Is there a website were i can go and buy the H&R springs and in particular a website for cruzes, aftermarket parts. I know there isnt alot of aftermarket performance stuff but is there any specific site.


----------



## shawn672 (Oct 31, 2010)

For the most part you have to buy from the manufacturer with exception of a few things. Eventually someone will jump on and resell all the performance and aftermarket parts like ZZP or someone


----------



## GMMillwright (Mar 5, 2011)

H&R springs are available from TireRack. $237 with shipping. Their warehouse is in South Bend, so the shipping wasn't bad.


----------



## Kinmartin0789 (Feb 18, 2011)

how much are they installed? anyone know? 237 is not bad at all!


----------



## shawn672 (Oct 31, 2010)

installation is probably around 300-500. i would do your best to do some research and install them yourself for free. you'll need to rent a spring compressor from autozone (free with deposit) and a jack.
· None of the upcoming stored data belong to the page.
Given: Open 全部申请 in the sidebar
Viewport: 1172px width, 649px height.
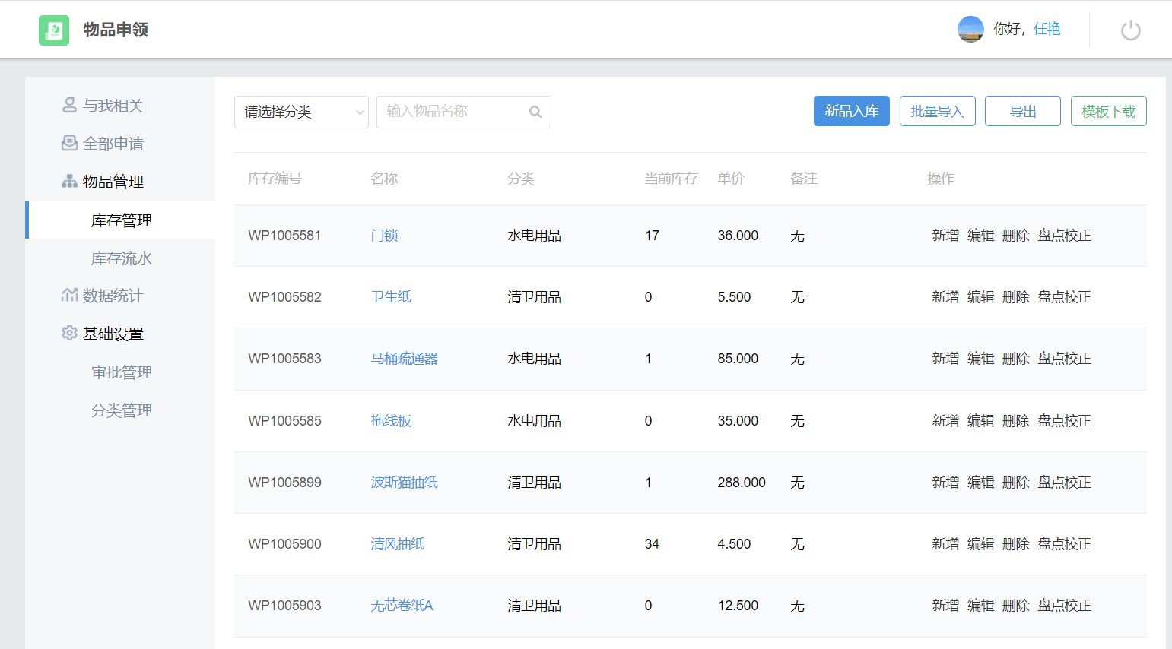Looking at the screenshot, I should 113,144.
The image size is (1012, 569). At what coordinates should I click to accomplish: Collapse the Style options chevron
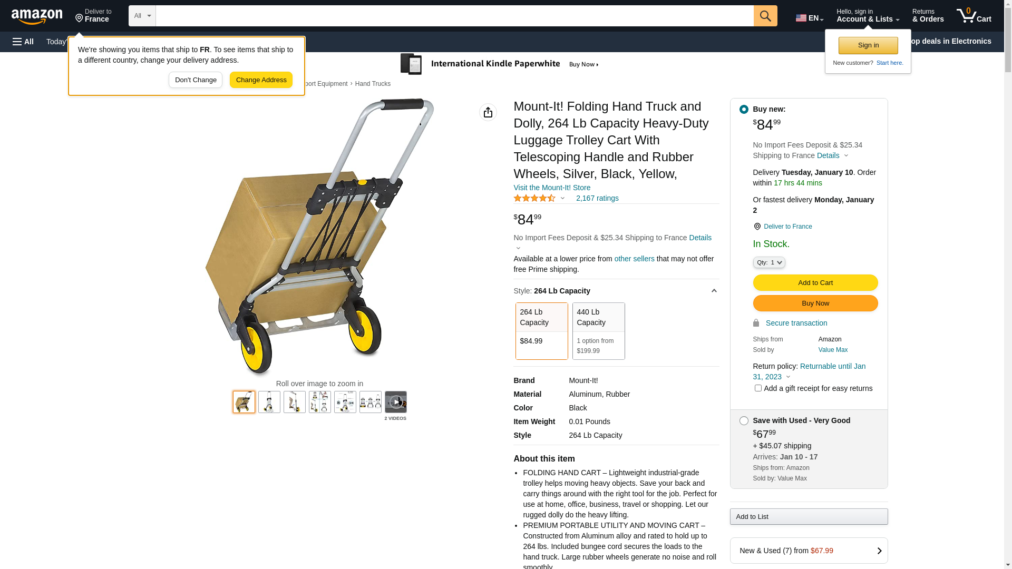point(714,291)
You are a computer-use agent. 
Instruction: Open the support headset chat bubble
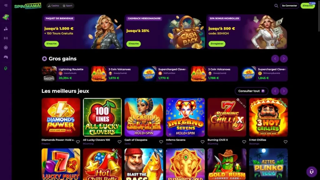click(312, 172)
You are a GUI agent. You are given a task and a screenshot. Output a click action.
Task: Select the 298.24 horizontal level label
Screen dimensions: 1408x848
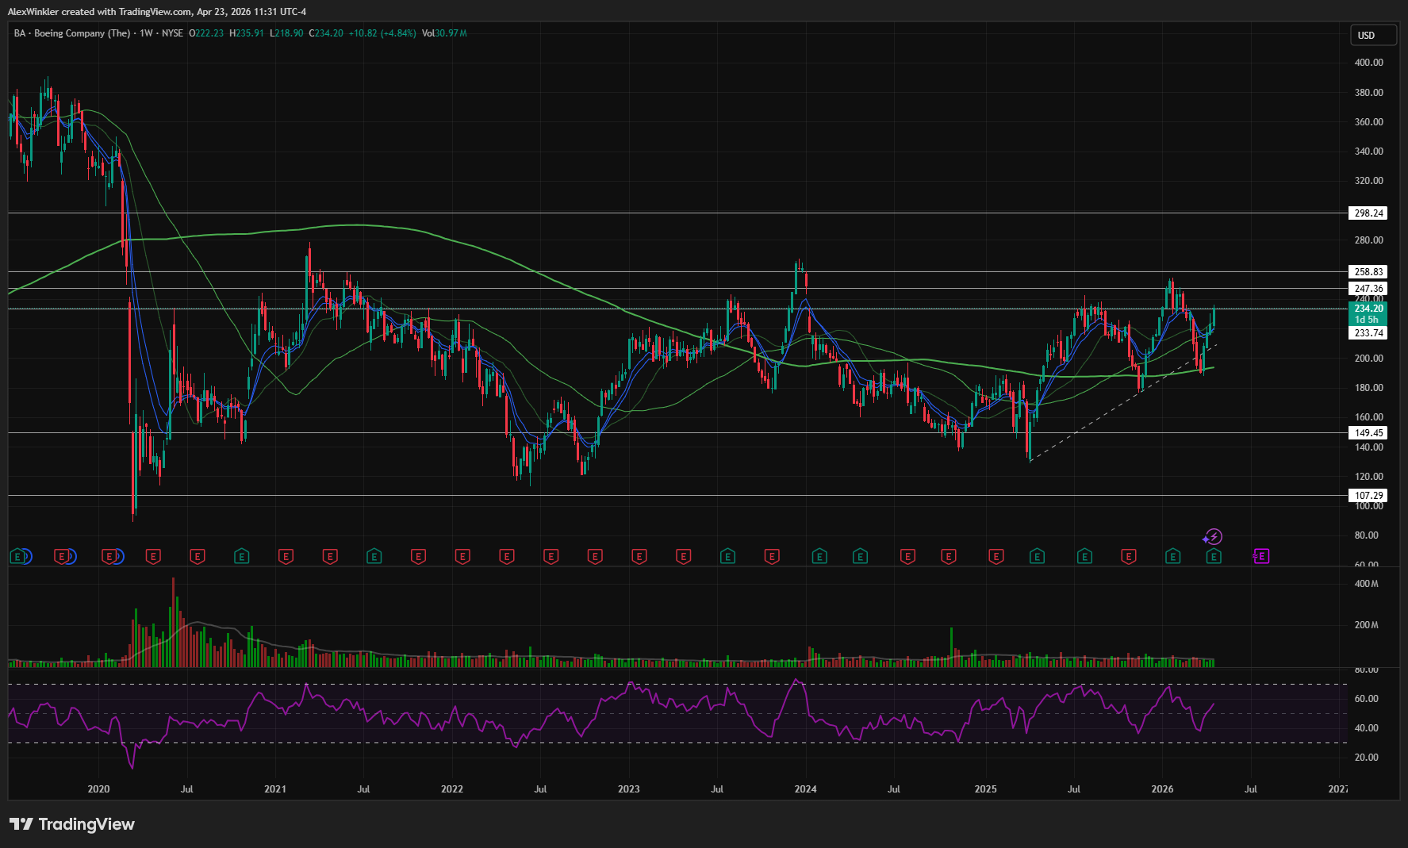click(x=1368, y=213)
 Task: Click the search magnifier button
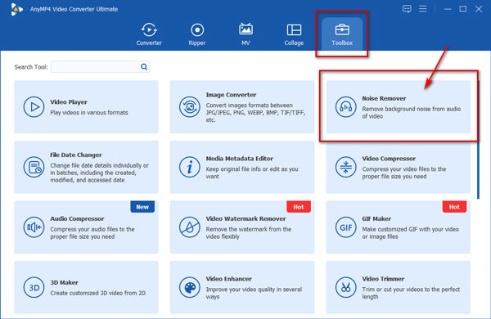[x=144, y=67]
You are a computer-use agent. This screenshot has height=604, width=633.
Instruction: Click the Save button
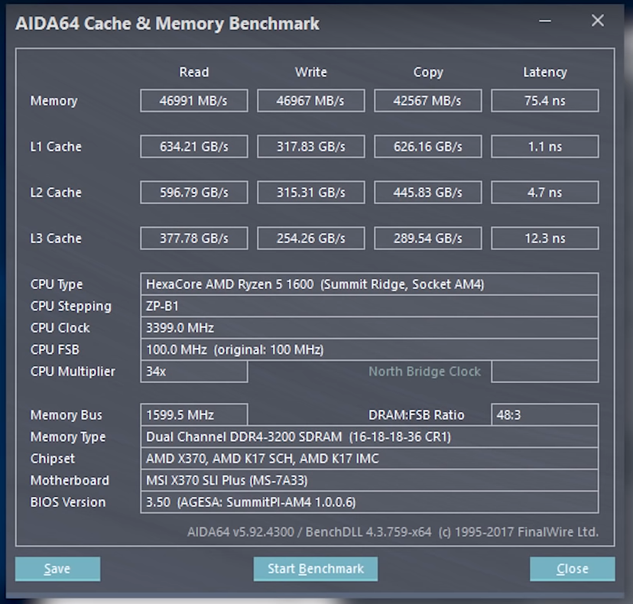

the rears are probably simple, the fronts are a little tougher


----------



## Kinmartin0789 (Feb 18, 2011)

i have a few ase certified friends out of work right now, im still afraid to do something like that at home.


----------



## CHEVYCRUZE RS (Mar 29, 2011)

I THINK THE H&R LOWERING SPRINGS ARE GREAT! 
BUT ON THE CHEVY CRUZE RS, YOU SHOULD ONLY LOWER IT ABOUT 2-3 INCHES. ANYTHING LOWER AND YOU COULD POSSIBLY GIVE AWAY THE SMOOTH HANDLING OF THE RIDE.

SO THINK BEFORE YOU START CUTTTING 

FOLLOW ME ON TWITTER FOR MORE CHEVY CRUZE MODS (@YUNGandBALLIN)


----------



## Cottrell (Dec 6, 2012)

Will the h&r springs fit the eco?


----------